_Problem to solve:_ Tell how many lines in the data below contain "sidebar", using one number as the whole reply.

_Entries provided:_
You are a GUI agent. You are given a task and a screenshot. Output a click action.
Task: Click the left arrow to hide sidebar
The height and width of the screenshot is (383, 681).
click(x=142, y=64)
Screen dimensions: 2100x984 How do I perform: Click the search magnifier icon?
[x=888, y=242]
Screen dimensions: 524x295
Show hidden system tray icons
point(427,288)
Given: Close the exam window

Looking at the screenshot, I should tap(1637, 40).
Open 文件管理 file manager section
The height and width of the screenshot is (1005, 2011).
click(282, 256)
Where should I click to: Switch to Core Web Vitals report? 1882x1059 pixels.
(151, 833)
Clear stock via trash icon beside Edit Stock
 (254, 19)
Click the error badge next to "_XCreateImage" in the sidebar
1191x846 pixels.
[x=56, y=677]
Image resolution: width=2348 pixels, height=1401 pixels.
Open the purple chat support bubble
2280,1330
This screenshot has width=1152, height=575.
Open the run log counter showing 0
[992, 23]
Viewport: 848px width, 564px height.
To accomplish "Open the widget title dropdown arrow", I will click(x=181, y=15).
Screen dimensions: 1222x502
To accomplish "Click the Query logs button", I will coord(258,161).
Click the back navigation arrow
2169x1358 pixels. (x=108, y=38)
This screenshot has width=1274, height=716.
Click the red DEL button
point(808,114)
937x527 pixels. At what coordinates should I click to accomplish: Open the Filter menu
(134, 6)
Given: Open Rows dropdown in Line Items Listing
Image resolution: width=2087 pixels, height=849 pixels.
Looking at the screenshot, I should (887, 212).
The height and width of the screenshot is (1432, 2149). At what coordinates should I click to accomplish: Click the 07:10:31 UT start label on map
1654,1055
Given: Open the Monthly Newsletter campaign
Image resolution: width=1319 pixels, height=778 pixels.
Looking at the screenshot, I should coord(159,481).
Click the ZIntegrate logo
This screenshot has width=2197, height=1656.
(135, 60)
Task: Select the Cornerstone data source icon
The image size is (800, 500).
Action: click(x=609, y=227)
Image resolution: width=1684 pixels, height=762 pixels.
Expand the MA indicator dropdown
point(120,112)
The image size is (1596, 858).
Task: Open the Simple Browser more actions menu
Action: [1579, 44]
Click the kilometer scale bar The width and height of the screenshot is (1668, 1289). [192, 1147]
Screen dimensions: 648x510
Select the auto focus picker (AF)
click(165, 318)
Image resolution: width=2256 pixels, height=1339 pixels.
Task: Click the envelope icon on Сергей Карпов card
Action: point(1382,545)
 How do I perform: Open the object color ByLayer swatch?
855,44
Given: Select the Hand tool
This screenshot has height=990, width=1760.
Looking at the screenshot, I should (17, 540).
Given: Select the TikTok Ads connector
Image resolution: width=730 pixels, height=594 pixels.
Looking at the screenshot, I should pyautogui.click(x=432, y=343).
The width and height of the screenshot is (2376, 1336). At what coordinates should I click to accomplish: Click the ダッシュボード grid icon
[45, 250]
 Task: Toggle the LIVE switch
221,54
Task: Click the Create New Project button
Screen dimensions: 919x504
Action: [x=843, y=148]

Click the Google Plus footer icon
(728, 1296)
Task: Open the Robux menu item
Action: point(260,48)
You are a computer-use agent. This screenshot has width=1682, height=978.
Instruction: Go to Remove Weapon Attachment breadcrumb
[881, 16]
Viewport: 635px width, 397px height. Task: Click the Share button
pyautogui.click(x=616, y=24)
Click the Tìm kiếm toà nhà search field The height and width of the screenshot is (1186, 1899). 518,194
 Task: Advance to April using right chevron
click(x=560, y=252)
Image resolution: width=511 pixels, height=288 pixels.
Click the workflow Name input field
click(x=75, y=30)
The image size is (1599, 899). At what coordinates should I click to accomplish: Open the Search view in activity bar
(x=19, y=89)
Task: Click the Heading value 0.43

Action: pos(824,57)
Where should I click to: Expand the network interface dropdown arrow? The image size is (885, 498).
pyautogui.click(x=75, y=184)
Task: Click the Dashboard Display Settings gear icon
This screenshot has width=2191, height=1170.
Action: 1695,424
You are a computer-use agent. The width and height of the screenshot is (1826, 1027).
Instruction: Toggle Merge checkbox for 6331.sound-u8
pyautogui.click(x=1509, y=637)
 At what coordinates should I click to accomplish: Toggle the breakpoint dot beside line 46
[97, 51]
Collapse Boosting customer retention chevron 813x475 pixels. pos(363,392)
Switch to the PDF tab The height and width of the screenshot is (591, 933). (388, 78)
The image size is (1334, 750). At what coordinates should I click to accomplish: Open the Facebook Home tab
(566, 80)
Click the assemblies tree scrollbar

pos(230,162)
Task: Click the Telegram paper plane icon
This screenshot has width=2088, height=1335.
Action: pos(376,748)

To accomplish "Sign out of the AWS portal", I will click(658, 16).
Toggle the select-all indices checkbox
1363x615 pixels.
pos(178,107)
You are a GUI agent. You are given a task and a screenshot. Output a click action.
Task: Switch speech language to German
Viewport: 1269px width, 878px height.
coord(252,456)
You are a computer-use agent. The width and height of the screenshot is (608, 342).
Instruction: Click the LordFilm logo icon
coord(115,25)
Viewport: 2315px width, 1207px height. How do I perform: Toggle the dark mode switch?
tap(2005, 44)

_Completed task:_ 2